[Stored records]
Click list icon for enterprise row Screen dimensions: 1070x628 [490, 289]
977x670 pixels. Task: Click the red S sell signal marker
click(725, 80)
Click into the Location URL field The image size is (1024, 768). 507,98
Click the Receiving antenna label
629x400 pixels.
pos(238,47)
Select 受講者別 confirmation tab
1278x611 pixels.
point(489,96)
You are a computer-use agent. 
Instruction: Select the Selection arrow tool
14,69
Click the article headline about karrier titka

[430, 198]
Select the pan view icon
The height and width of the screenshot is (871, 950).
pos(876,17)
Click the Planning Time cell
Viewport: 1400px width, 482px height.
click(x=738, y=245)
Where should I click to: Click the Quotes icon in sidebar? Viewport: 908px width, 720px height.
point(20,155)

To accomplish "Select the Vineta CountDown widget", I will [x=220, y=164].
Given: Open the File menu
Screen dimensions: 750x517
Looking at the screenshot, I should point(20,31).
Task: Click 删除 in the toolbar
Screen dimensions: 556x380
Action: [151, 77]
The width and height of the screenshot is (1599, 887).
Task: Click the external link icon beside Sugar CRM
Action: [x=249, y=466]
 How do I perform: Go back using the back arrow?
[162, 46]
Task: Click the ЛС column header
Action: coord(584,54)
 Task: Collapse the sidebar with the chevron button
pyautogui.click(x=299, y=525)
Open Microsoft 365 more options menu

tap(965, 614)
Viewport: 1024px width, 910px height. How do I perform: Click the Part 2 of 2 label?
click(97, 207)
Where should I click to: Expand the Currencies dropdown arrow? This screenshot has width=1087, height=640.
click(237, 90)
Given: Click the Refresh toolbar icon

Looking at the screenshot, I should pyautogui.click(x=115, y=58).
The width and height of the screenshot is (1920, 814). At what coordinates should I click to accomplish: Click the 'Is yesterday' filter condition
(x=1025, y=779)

PROBLEM TO SOLVE:
The answer is a portion of the data. Write out exactly the line with "The width and height of the screenshot is (1920, 814)." and all lines after it.

ANSWER FOR THIS EXERCISE:
The width and height of the screenshot is (1920, 814). At what coordinates should I click to accomplish: Click the 'Is yesterday' filter condition
(x=1025, y=779)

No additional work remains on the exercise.